Every field should be formed like this:

field {struct_field}, {csv_header}, {opts}

where:

  • {struct_field} will be the struct field name. Could be configured as string or as atom
  • {csv_header} is the csv column name from where get values. Must be configured using string only
  • {opts} is a keyword list containing special configurations

opts:

  • :key : boolean. At most one key could be set. If set to true creates the by_{name} function for you.
  • :unique : boolean. If set to true creates the by_{name} function for you. All csv values must be unique or an exception is raised
  • :filter_by : boolean. If set to true creates the filter_by_{name} function
  • :parser : function. An arity 1 function used to map values from string to a custom type
  • :sort : :asc or :desc. It sorts according to Erlang's term ordering with nil exception (number < atom < reference < fun < port < pid < tuple < list < bit-string < nil)
  • :join : string. If present it joins the given fields into a binary using the separator

Note that every configuration is optional

Keep in mind

Compilation time increase in an exponential manner if csv contains lots of lines and you configure multiple fields candidate for method creation (flags key, unique and/or filter_by set to true).

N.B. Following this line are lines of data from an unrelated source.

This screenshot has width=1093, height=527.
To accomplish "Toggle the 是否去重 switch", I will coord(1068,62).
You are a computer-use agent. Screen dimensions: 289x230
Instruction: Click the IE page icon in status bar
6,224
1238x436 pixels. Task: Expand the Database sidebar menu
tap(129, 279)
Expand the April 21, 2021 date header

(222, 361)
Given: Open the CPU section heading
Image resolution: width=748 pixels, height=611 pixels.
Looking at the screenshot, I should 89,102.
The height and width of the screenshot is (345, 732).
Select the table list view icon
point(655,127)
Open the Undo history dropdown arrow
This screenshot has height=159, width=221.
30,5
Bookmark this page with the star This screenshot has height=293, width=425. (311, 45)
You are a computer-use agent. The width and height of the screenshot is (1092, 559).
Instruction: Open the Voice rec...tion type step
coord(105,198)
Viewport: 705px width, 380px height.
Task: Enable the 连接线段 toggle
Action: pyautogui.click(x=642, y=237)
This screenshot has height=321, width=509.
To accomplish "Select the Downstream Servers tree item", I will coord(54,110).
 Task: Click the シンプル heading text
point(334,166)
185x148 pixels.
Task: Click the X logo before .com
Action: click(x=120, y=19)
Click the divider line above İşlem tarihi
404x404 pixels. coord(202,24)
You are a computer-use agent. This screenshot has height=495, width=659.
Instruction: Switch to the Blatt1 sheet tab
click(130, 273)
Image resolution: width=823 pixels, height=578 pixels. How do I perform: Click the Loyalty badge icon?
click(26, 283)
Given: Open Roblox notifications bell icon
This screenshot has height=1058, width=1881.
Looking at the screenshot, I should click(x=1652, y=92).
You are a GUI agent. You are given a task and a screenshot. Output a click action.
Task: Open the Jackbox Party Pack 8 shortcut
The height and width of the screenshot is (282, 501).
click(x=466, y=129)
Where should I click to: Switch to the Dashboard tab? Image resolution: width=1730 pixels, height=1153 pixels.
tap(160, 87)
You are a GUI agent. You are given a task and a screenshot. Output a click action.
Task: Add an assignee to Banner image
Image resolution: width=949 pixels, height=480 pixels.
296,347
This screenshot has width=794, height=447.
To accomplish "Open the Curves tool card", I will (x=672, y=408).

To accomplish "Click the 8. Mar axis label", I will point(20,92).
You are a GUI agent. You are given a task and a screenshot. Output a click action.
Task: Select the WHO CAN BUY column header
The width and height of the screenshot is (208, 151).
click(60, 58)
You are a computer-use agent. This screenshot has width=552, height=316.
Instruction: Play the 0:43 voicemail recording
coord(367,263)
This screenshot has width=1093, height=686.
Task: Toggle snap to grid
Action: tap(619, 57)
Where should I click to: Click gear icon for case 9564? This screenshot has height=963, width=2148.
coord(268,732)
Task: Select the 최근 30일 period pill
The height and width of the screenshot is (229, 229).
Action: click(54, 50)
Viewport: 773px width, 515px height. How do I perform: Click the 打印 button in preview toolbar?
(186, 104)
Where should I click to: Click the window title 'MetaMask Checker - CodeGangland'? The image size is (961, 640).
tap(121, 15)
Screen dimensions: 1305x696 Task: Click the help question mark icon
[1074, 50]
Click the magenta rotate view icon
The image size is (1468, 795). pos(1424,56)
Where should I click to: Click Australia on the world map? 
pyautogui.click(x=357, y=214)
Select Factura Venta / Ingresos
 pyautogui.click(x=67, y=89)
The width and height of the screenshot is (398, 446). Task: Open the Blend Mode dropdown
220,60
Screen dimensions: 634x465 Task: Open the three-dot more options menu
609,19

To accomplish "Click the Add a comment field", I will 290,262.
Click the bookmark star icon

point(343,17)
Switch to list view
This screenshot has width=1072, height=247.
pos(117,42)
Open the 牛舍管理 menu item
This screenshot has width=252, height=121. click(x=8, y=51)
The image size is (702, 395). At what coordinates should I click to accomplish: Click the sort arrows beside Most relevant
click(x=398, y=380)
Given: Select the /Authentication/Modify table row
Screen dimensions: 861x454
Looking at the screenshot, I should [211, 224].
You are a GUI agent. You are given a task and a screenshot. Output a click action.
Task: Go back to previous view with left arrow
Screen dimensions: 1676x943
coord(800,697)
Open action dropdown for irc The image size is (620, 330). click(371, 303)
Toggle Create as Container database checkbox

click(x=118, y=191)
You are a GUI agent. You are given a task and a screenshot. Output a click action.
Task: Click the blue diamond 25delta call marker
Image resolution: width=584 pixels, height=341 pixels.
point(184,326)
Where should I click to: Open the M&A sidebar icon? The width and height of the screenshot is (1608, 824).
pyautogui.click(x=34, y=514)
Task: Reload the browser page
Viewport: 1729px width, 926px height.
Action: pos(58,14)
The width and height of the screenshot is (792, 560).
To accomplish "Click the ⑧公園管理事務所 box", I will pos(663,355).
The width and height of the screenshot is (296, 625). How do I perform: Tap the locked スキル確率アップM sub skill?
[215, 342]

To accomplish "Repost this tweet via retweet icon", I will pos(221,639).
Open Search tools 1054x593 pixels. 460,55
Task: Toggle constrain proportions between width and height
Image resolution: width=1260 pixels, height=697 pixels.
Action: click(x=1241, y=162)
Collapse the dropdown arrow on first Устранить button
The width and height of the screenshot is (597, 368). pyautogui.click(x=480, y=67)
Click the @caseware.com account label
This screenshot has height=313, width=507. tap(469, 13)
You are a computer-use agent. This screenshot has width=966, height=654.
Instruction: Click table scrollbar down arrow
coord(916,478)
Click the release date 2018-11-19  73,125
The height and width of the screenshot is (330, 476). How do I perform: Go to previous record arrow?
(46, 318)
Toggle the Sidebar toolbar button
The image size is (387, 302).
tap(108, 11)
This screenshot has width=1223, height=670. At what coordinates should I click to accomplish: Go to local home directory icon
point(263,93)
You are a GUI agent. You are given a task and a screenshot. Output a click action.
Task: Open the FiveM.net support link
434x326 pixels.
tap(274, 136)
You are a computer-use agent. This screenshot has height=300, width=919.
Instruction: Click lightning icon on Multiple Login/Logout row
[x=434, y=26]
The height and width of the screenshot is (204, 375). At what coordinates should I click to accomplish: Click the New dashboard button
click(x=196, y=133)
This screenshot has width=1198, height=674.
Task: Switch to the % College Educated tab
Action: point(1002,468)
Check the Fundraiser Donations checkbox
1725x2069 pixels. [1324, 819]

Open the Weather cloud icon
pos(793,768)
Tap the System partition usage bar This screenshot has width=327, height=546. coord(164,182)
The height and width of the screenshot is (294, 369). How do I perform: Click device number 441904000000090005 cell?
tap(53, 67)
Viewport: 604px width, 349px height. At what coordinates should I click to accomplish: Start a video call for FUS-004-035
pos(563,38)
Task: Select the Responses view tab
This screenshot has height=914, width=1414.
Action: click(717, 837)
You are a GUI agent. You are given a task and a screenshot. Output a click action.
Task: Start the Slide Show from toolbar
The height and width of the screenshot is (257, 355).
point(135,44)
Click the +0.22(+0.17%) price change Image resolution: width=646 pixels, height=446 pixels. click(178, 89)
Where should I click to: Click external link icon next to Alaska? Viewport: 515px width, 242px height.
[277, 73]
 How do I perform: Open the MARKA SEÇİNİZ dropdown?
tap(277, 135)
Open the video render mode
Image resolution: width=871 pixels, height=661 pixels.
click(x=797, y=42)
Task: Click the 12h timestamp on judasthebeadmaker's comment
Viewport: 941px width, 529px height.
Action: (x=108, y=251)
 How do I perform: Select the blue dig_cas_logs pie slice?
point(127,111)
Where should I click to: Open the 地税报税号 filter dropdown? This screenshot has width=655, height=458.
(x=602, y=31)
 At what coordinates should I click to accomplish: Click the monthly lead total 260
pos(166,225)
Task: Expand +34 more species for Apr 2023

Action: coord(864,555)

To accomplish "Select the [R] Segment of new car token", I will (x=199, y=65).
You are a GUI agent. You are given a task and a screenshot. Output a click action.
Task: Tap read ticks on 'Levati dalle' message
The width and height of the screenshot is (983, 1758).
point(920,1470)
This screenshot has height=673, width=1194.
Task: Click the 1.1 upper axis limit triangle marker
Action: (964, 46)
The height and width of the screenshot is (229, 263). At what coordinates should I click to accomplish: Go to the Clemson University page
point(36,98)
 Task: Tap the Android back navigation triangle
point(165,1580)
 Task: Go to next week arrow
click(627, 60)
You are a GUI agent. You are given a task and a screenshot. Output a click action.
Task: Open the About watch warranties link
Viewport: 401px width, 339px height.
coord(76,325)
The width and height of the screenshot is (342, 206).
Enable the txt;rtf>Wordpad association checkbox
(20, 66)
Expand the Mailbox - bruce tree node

Because "without data you're just another person with an opinion" here some data:

Compilation time

csv rows key unique filter_by compile time
1_000 false 0 0 301_727 µs
1_000 false 2 0 352_522 µs
1_000 false 0 4 318_225 µs
1_000 true 0 0 334_240 µs
1_000 true 1 1 348_697 µs
1_000 true 2 0 406_367 µs
1_000 true 0 4 385_850 µs
1_000 true 2 2 414_617 µs
1_000 true 2 4 446_155 µs
5_000 false 0 0 2_734_565 µs
5_000 false 2 0 3_450_438 µs
5_000 false 0 4 3_464_593 µs
5_000 true 0 0 3_084_923 µs
5_000 true 1 1 3_795_718 µs
5_000 true 2 0 3_752_112 µs
5_000 true 0 4 3_387_067 µs
5_000 true 2 2 3_839_068 µs
5_000 true 2 4 4_113_228 µs
10_000 false 0 0 6_889_505 µs
10_000 false 2 0 8_667_683 µs
10_000 false 0 4 8_606_961 µs
10_000 true 0 0 7_892_421 µs
10_000 true 1 1 8_449_838 µs
10_000 true 2 0 9_507_693 µs
10_000 true 0 4 10_339_080 µs
10_000 true 2 2 10_518_744 µs
10_000 true 2 4 10_480_884 µs

Execution time

csv rows key unique filter_by by avg by tot filter_by avg filter_by tot
1_000 true 1 1 0.74 µs/op 74_412 µs 0.89 µs/op 89_275 µs
5_000 true 1 1 0.79 µs/op 79_776 µs 1.18 µs/op 118_786 µs
10_000 true 1 1 0.78 µs/op 78_908 µs 1.83 µs/op 183_642 µs

Execution details

Executed on my machine:

Lenovo Thinkpad T480
CPU: Intel(R) Core(TM) i7-8550U CPU @ 1.80GHz
RAM: 32GB

Try yourself

If you like to run compilation benchmarks yourself:

iex -S mix
c "benchmark/timings.exs"

Copyright and License

Copyright (c) 2019 PrimaIt

This work is free. You can redistribute it and/or modify it under the terms of the MIT License. See the LICENSE.md file for more details.